Implement validator integration in Config Service save flow
epic-external-system-integration-configuration-core-services-task-014 — Wire the IntegrationConfigValidator into the Integration Config Service save and update flows. Ensures all configurations are validated before persistence, validation errors are returned as structured domain errors (not exceptions), and partial saves are prevented on validation failure. Covers all validation rules: credential completeness, field mapping coverage, and sync schedule validity.
Acceptance Criteria
Technical Requirements
Execution Context
Tier 6 - 158 tasks
Can start after Tier 5 completes
Handles integration between different epics or system components. Requires coordination across multiple development streams.
Implementation Notes
Model the return type using a sealed class pattern: `sealed class ConfigSaveResult {}` with subclasses `ConfigSaveSuccess(IntegrationConfig config)` and `ConfigSaveFailure(List
If the validator itself throws (e.g., network error fetching adapter capabilities), catch it and surface as a `ConfigSaveFailure` with a single error of errorCode='VALIDATION_UNAVAILABLE' rather than propagating the exception. For the BLoC layer, ConfigSaveFailure should map to a state that populates field-level error hints on the setup wizard form — ensure the ConfigValidationError.fieldPath values match the form field identifiers used in the wizard UI.
Testing Requirements
Unit tests covering the save flow integration: (1) valid config passes validation and is persisted — Supabase client insert/upsert is called exactly once, (2) config failing credential validation returns ValidationFailure with errorCode='CREDENTIAL_INCOMPLETE' and Supabase client is never called, (3) config failing field mapping returns ValidationFailure with errorCode='MAPPING_INCOMPLETE' listing missing fields, (4) config failing sync schedule returns ValidationFailure with errorCode='INVALID_SCHEDULE', (5) multiple validation errors are all returned together (not fail-fast), (6) validator throwing unexpectedly is wrapped and re-surfaced as a domain error not a raw exception, (7) update flow applies same validation as save flow. Use a mock IntegrationConfigValidator that returns configurable results. Verify the Supabase mock's insert was called 0 times on any validation failure.
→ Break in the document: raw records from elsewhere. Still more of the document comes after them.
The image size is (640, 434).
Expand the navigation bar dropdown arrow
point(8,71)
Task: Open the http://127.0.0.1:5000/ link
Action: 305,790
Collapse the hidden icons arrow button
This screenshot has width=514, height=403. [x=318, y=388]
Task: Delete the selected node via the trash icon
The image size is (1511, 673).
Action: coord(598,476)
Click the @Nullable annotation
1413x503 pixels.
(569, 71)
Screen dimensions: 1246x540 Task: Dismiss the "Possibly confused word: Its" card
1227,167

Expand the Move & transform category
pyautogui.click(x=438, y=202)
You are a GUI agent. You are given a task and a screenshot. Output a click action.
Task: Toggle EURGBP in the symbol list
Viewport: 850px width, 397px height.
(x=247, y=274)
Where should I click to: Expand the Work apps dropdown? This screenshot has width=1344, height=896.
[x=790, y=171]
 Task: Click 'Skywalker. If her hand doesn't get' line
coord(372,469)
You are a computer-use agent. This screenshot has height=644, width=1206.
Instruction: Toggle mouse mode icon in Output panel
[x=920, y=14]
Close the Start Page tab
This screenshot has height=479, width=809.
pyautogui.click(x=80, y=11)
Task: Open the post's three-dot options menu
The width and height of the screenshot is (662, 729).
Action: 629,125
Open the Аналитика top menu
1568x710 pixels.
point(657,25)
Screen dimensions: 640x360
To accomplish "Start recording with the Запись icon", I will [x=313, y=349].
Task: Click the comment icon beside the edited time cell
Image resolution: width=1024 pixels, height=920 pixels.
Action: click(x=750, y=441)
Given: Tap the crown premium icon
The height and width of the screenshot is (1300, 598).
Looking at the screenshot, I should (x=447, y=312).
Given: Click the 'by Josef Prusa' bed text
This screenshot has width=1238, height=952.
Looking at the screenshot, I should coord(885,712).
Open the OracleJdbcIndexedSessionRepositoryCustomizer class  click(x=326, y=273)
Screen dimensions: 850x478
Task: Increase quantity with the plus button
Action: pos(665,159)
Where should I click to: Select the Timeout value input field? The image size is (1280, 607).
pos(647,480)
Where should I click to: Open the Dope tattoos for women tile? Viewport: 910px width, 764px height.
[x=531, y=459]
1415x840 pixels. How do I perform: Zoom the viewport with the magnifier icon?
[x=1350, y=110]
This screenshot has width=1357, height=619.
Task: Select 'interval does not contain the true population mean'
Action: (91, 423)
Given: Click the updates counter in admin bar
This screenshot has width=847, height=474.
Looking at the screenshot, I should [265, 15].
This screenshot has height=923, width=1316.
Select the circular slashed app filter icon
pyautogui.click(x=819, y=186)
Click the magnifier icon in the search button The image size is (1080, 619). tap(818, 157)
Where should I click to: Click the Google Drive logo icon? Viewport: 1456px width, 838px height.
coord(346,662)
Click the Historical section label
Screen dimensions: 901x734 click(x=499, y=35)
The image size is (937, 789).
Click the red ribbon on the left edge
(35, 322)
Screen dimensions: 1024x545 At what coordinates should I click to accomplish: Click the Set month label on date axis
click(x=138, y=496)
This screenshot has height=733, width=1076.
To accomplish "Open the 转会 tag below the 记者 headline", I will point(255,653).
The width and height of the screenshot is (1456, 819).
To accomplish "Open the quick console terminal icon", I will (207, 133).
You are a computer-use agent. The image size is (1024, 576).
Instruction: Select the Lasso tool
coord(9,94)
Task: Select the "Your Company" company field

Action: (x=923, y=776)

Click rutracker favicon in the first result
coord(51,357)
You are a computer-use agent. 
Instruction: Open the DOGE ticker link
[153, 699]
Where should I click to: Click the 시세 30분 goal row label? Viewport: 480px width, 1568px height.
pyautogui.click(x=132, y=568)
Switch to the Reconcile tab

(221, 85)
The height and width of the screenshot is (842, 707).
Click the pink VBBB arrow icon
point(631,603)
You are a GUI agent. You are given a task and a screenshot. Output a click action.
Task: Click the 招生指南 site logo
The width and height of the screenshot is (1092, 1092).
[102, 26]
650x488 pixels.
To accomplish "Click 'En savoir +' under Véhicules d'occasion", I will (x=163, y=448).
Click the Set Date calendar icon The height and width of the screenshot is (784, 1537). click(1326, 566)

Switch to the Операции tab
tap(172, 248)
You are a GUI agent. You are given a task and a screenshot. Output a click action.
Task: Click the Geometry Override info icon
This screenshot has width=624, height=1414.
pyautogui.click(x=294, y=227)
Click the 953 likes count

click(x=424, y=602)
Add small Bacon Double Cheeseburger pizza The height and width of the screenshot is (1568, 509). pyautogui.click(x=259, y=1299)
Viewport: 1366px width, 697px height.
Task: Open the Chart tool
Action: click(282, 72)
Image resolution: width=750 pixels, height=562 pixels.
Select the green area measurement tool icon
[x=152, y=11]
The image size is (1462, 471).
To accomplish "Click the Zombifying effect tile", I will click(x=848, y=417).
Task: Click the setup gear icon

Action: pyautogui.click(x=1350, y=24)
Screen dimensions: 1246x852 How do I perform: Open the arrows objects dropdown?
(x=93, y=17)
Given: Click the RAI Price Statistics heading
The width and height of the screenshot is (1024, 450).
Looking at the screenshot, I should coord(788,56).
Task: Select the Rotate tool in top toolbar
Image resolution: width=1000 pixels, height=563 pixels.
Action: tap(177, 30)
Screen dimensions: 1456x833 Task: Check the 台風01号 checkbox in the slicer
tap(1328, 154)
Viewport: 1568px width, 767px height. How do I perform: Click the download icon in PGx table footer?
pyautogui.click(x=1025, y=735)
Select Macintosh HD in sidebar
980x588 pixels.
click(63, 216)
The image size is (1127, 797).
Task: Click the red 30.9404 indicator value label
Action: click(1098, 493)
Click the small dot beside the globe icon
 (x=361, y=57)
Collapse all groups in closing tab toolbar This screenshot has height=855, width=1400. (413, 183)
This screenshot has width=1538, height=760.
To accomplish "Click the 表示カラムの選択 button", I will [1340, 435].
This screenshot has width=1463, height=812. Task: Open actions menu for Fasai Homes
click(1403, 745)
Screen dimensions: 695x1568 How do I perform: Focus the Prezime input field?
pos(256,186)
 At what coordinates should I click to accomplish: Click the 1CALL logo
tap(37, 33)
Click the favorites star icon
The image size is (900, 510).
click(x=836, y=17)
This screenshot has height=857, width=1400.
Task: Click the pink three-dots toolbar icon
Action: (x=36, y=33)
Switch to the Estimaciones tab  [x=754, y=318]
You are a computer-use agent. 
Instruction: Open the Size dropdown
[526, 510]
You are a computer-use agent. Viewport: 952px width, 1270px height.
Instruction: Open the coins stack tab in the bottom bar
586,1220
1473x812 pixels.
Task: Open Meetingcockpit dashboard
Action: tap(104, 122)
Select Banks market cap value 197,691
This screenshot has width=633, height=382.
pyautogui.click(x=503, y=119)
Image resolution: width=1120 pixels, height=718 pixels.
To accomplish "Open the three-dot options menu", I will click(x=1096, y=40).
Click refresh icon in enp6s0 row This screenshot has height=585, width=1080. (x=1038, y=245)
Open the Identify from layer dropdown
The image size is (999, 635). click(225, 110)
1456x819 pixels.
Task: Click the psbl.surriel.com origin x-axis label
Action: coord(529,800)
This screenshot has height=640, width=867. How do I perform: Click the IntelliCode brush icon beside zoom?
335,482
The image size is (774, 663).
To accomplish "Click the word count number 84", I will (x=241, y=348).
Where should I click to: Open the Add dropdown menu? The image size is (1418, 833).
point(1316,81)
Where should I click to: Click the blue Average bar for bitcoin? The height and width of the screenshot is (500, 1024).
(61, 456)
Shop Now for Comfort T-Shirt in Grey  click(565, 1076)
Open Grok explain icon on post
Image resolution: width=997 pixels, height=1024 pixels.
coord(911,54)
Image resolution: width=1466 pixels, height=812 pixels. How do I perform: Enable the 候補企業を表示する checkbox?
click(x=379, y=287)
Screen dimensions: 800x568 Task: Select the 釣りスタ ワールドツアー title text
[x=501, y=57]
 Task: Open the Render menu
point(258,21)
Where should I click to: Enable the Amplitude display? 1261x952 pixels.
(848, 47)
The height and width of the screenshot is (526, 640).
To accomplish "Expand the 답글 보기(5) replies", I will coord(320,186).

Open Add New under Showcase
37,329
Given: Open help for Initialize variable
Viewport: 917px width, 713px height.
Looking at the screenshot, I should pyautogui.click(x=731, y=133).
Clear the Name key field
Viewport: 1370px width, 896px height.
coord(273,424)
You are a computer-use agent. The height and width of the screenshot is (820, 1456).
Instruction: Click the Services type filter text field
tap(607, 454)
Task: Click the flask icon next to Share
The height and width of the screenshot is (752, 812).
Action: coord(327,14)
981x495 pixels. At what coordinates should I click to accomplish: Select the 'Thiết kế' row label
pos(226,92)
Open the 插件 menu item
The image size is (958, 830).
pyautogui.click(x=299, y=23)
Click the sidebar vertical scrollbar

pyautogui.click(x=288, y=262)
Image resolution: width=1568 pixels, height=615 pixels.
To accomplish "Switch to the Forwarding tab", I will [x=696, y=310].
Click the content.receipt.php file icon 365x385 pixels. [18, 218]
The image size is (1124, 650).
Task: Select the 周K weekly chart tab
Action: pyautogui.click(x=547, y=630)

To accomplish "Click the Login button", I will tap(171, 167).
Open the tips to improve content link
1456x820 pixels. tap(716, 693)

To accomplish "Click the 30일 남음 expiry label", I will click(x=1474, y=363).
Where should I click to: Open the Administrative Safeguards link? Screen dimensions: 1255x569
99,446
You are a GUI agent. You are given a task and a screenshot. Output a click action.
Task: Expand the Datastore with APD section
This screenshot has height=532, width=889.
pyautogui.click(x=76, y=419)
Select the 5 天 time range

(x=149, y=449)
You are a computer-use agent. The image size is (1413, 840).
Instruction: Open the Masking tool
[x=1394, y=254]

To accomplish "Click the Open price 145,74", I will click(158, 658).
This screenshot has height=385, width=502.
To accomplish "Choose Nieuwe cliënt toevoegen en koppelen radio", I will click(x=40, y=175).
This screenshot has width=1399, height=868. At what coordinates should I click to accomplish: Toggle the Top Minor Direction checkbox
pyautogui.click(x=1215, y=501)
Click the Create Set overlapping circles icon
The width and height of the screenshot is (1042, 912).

Each of the five external systems (Xledger, Dynamics, Cornerstone, Consio, Bufdir) has a different authentication flow, field schema, and error format. Forcing them into a uniform adapter interface may require compromises that result in leaky abstractions or make the adapter contract too complex to maintain.
Mitigation & Contingency
Mitigation: Design the IntegrationAdapter interface with a loose invoke() payload rather than a typed one, allowing each adapter to declare its own input/output schema. Use integration type metadata in the registry to document per-adapter quirks. Build Xledger first as the most documented API, then adapt the interface based on learnings.
Contingency: If the uniform interface cannot accommodate all five systems, split into two interface tiers: a simple polling/export adapter and a richer bidirectional adapter, with the registry declaring which tier each system implements.
Development and testing of the Cornerstone and Consio adapters depends on NHF providing sandbox API access. If credentials or documentation are delayed, these adapters cannot be validated, blocking the epic's acceptance criteria.
Mitigation & Contingency
Mitigation: Implement Xledger and Dynamics adapters first (better-documented, sandbox available). Create a mock adapter for Cornerstone/Consio using recorded API responses for CI testing. Proactively request sandbox access from NHF at project kickoff.
Contingency: Ship the epic with Cornerstone/Consio adapters in a 'stub' state (connectivity test returns a simulated success, invoke() is not production-wired) and gate the NHF integration behind a feature flag until real API access is obtained.
Real-world field mappings may include nested transformations, conditional logic, and data type coercions (e.g., Norwegian date formats, currency rounding rules) that the Field Mapping Resolver's initial design does not accommodate, requiring scope expansion mid-epic.
Mitigation & Contingency
Mitigation: Gather actual field mapping examples from Blindeforbundet (Xledger) and HLF (Dynamics) before designing the resolver. Identify the most complex transformation required and ensure the resolver design handles it. Limit Phase 1 to direct field renaming and format conversion only.
Contingency: If complex transformations are required, implement a simple expression evaluator (e.g., JSONata or a custom mini-DSL) as an extension point in the resolver, delivering basic mappings first and complex ones in a follow-up task.